[Exercise prompt]
Return all the entries exactly. No pictures.

[Data for this exercise]
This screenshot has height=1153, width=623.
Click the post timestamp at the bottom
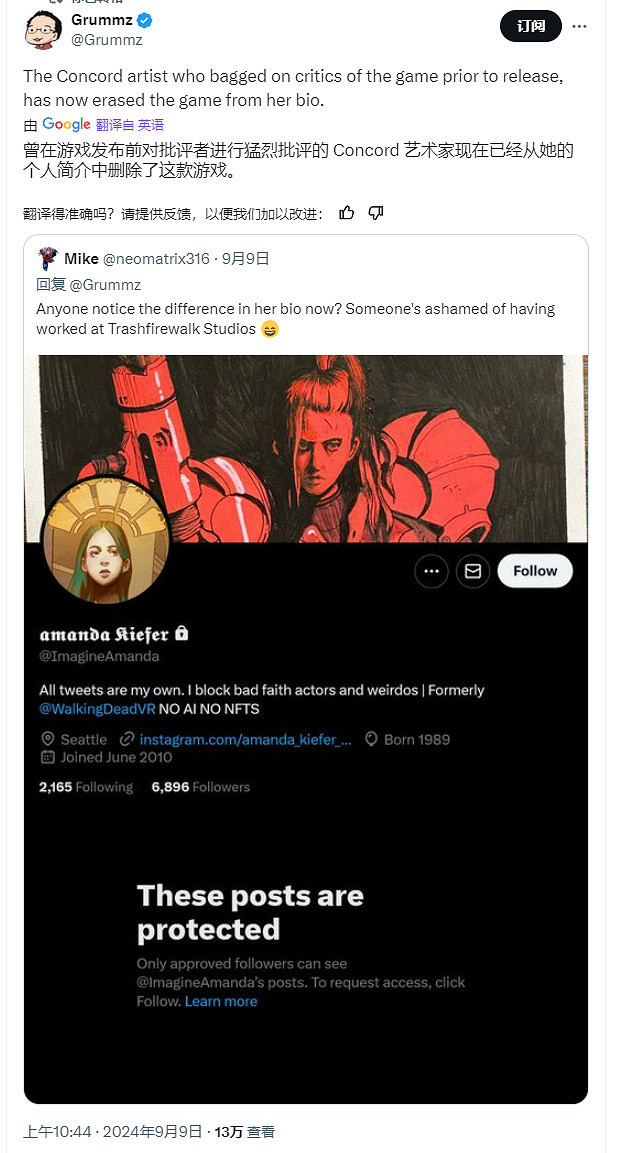click(x=111, y=1132)
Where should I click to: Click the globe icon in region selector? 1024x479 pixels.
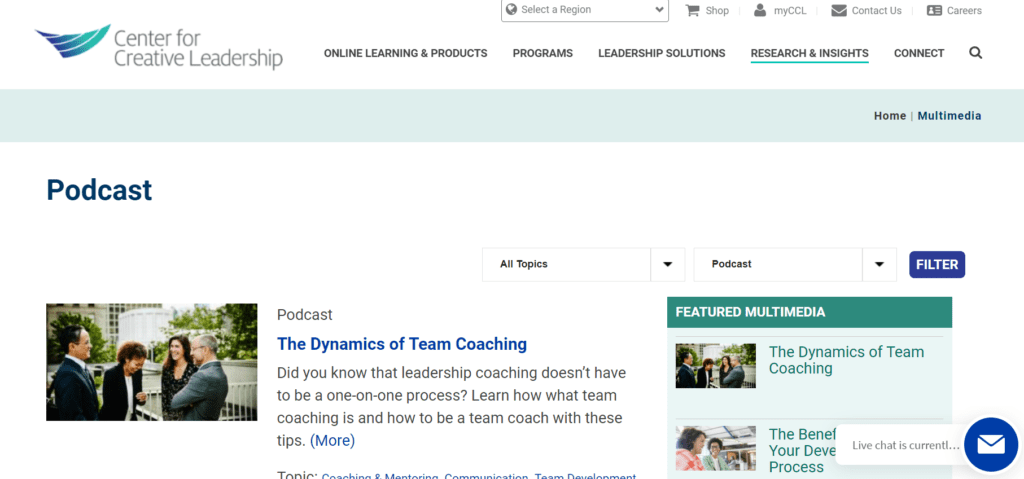pyautogui.click(x=511, y=10)
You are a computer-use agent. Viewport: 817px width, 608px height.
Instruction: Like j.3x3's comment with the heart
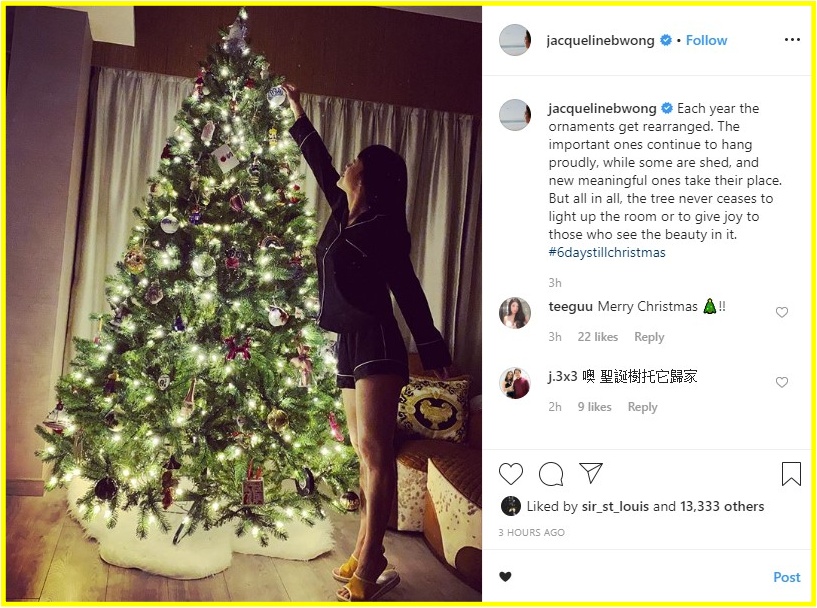pos(782,382)
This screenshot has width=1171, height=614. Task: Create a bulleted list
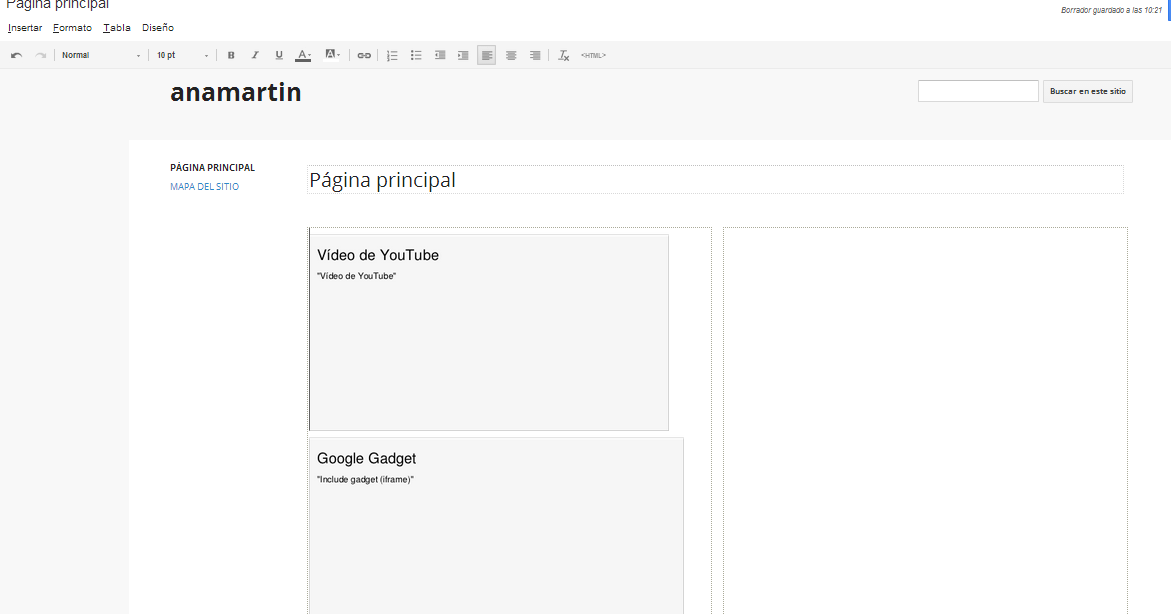(x=416, y=55)
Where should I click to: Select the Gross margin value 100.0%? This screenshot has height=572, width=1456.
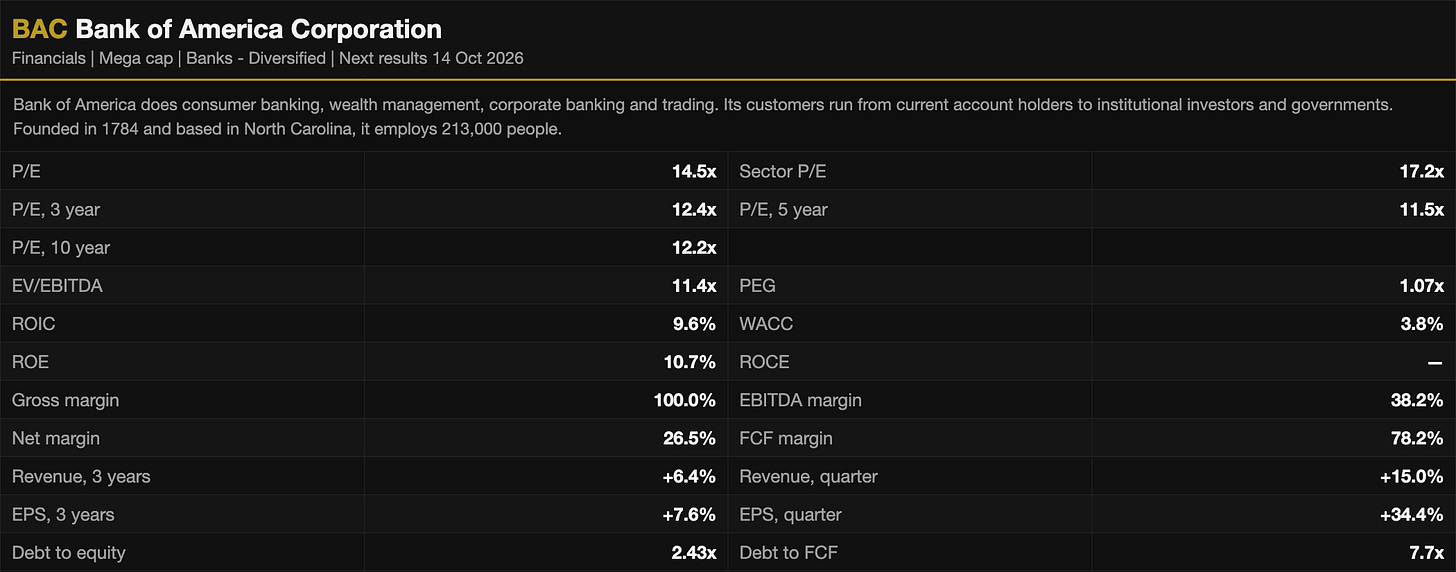(x=685, y=400)
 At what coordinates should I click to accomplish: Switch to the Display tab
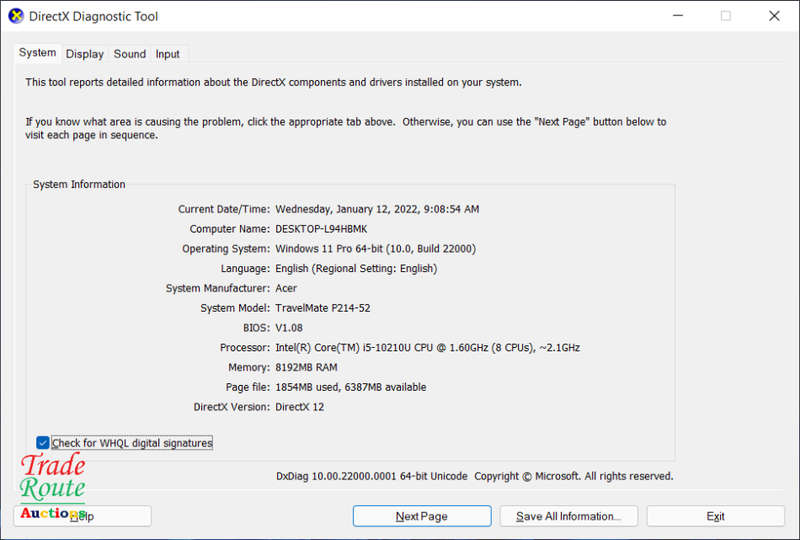85,54
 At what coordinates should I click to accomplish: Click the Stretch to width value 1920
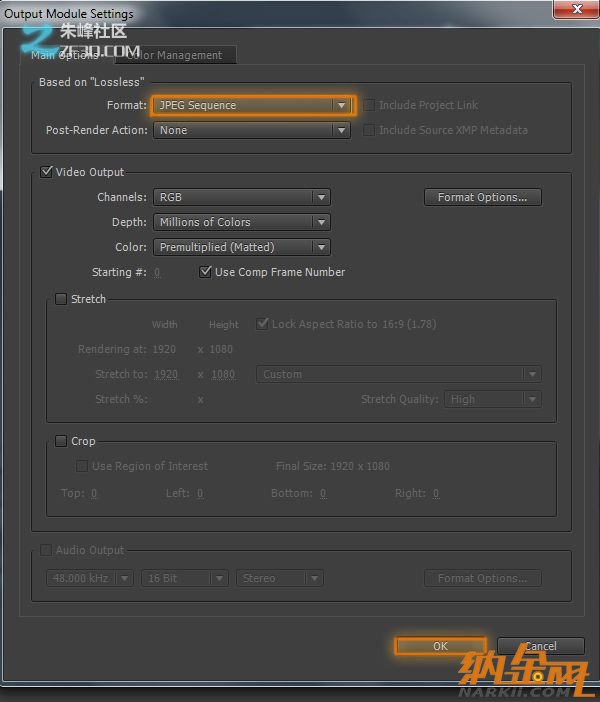tap(165, 374)
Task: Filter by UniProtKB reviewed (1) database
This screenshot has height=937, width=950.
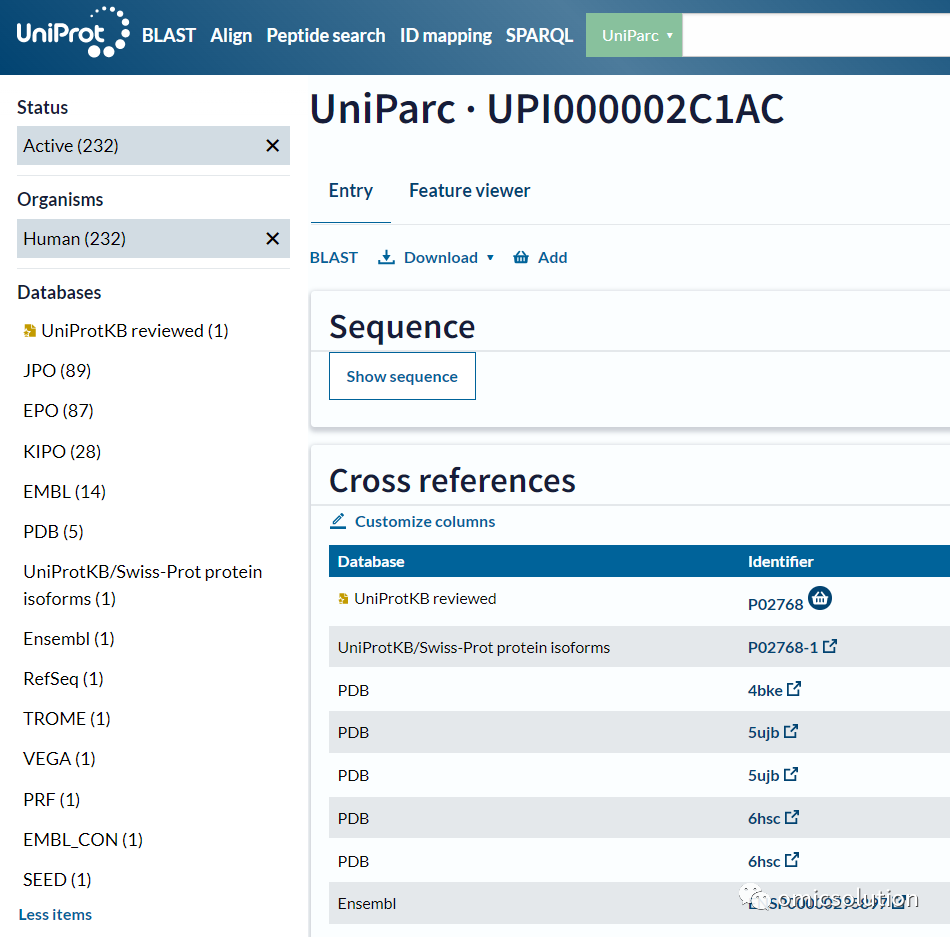Action: point(125,331)
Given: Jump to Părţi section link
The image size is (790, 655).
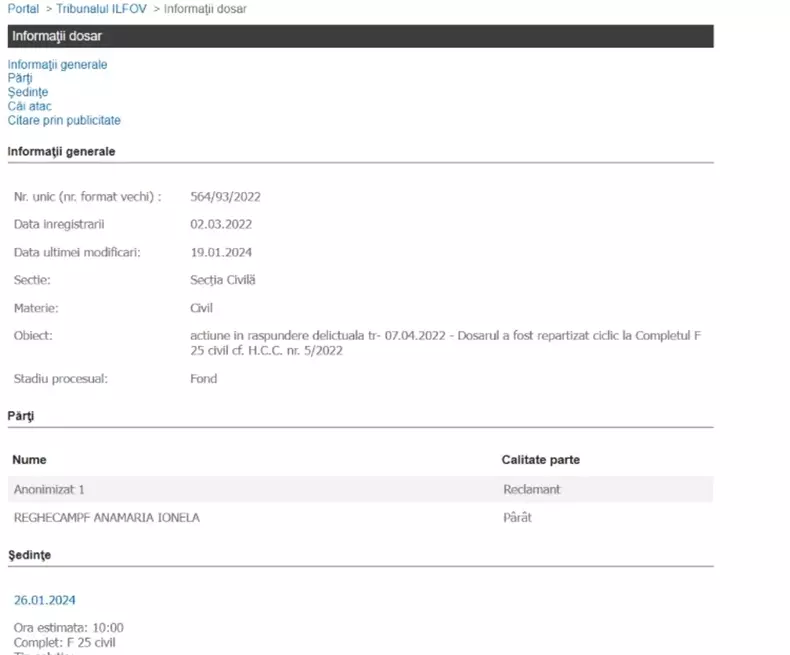Looking at the screenshot, I should 20,78.
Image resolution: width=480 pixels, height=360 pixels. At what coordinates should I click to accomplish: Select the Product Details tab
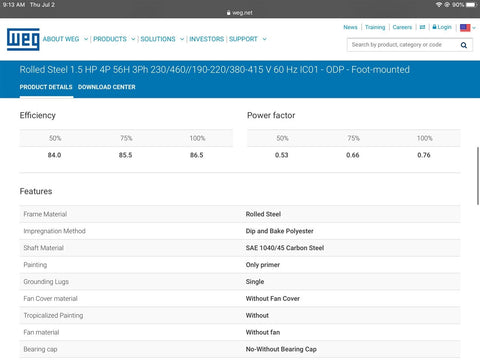(46, 87)
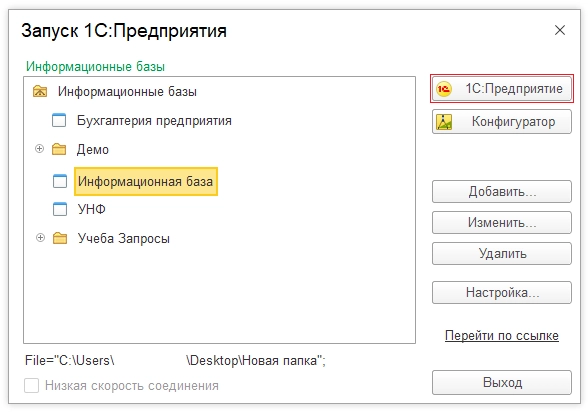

[Result of this task]
This screenshot has height=1153, width=623.
Click the post timestamp at the bottom
click(x=111, y=1132)
Where should I click to: Click the globe icon in region selector? 1024x479 pixels.
pyautogui.click(x=511, y=10)
You are a computer-use agent. Viewport: 817px width, 608px height.
Instruction: Like j.3x3's comment with the heart
pos(782,382)
This screenshot has width=1171, height=614. Task: Create a bulleted list
(x=416, y=55)
Where should I click to: Select the Gross margin value 100.0%? This screenshot has height=572, width=1456.
(x=685, y=400)
 At what coordinates should I click to accomplish: Switch to the Display tab
85,54
 At what coordinates should I click to accomplish: Click the Stretch to width value 1920
tap(165, 374)
Task: Filter by UniProtKB reviewed (1) database
This screenshot has height=937, width=950.
Action: point(125,331)
Given: Jump to Părţi section link
The image size is (790, 655).
Looking at the screenshot, I should 20,78.
Image resolution: width=480 pixels, height=360 pixels. At what coordinates should I click to accomplish: Select the Product Details tab
(46, 87)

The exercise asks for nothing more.